* **Exercise objective**
Write out, word for word, the stretch of the material from the line containing "Given: Visit the 社区 sidebar link" through the end of the material, with both ends included. Leave the pictures out of your answer.

* **Text and item location entries**
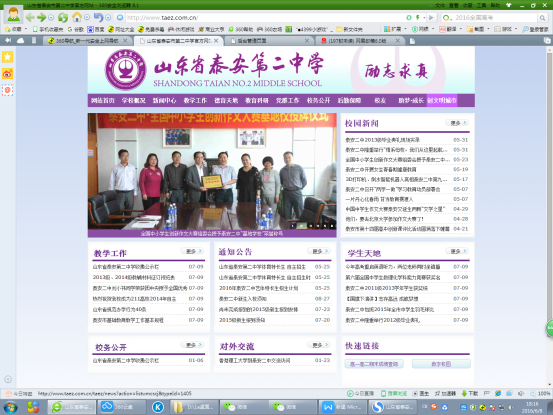The image size is (553, 415).
Task: Go back with the green back arrow
Action: coord(30,17)
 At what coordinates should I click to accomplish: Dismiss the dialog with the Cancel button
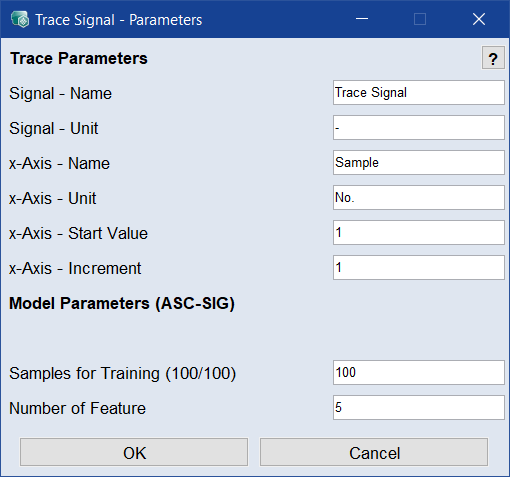point(374,452)
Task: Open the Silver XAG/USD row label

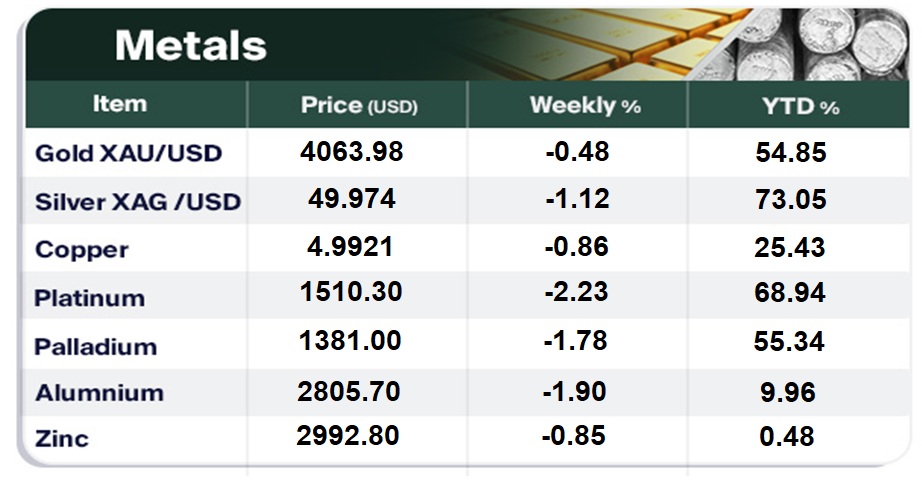Action: click(x=138, y=202)
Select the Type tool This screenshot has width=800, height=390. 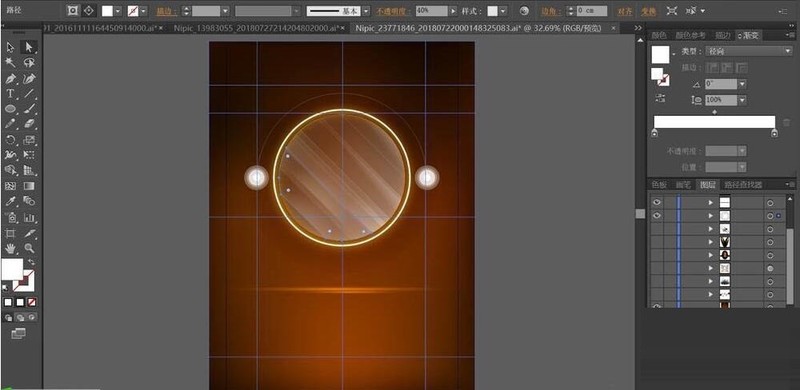click(x=10, y=93)
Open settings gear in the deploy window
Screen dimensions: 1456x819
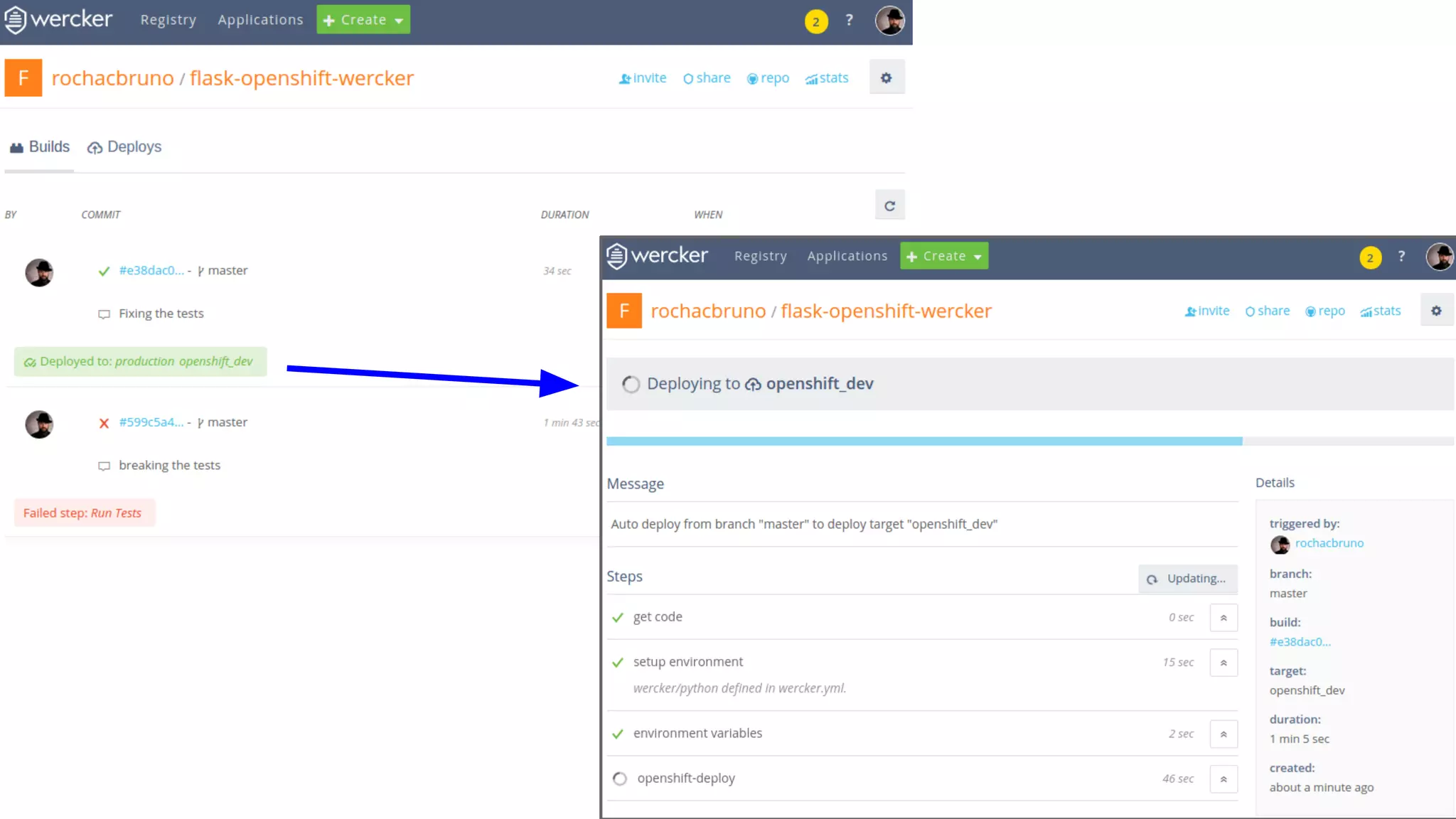click(1436, 311)
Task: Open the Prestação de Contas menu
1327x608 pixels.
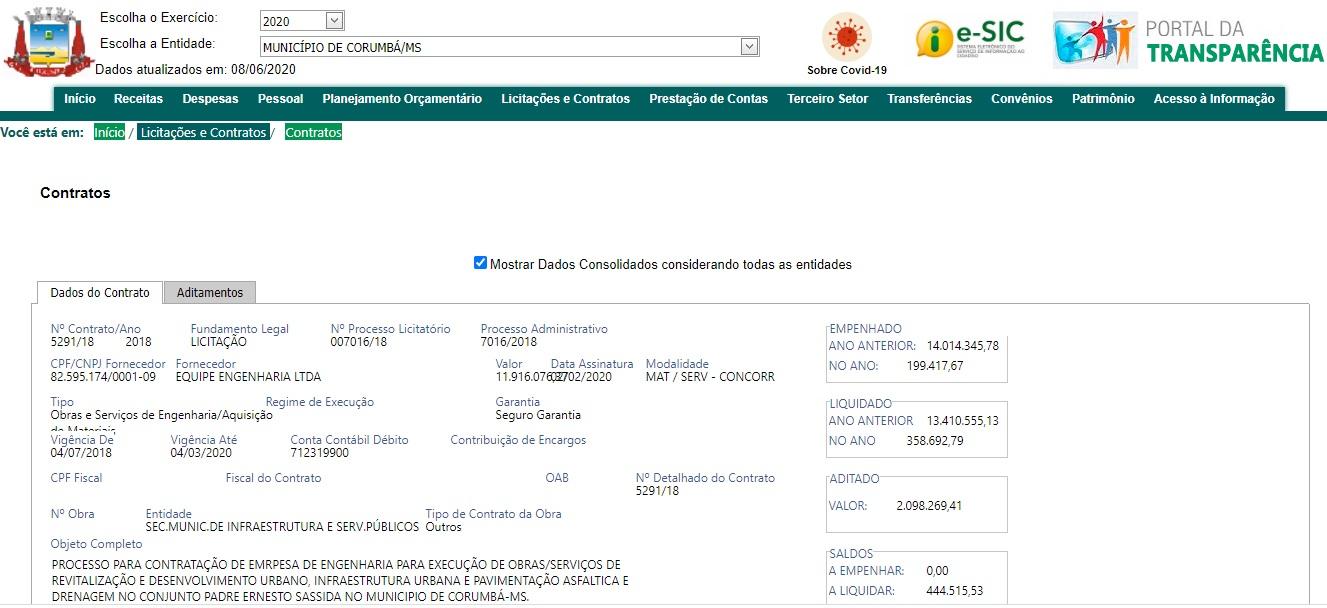Action: click(708, 99)
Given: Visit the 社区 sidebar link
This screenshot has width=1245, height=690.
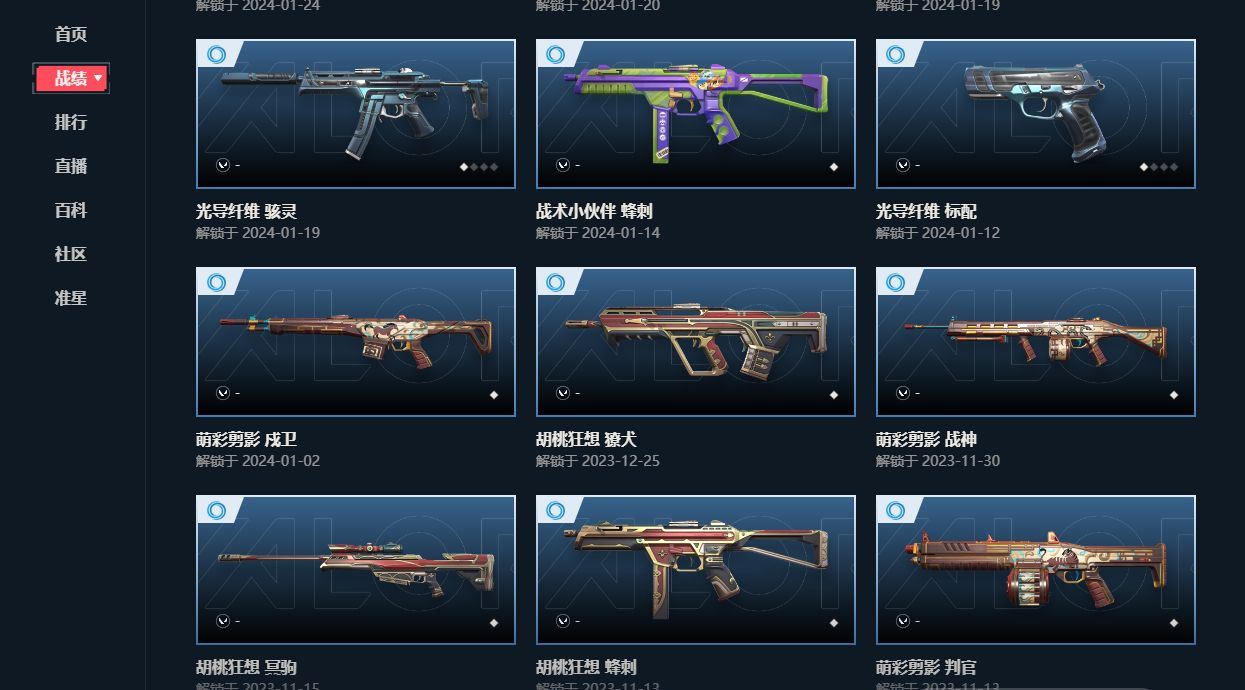Looking at the screenshot, I should 71,254.
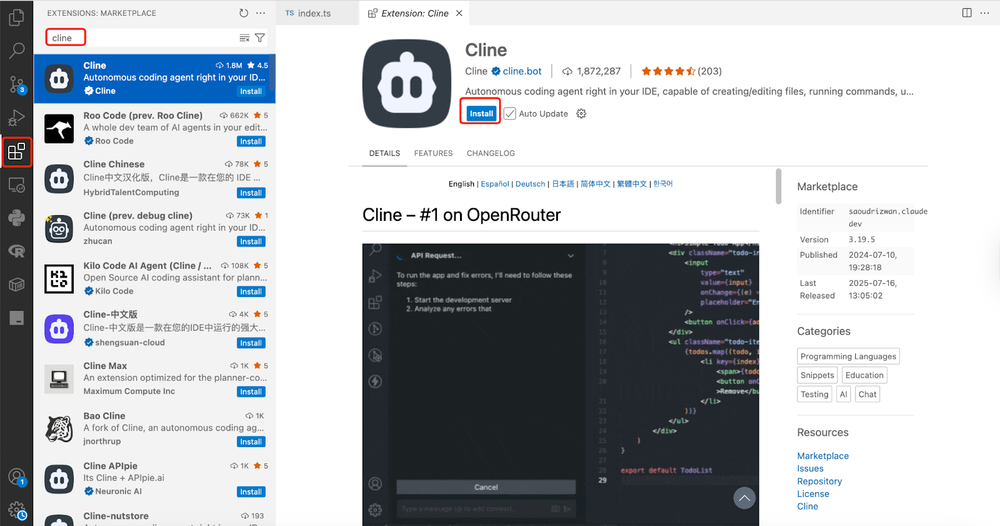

* **Solution**
Given: Visit the 社区 sidebar link
This screenshot has width=1245, height=690.
Looking at the screenshot, I should 71,254.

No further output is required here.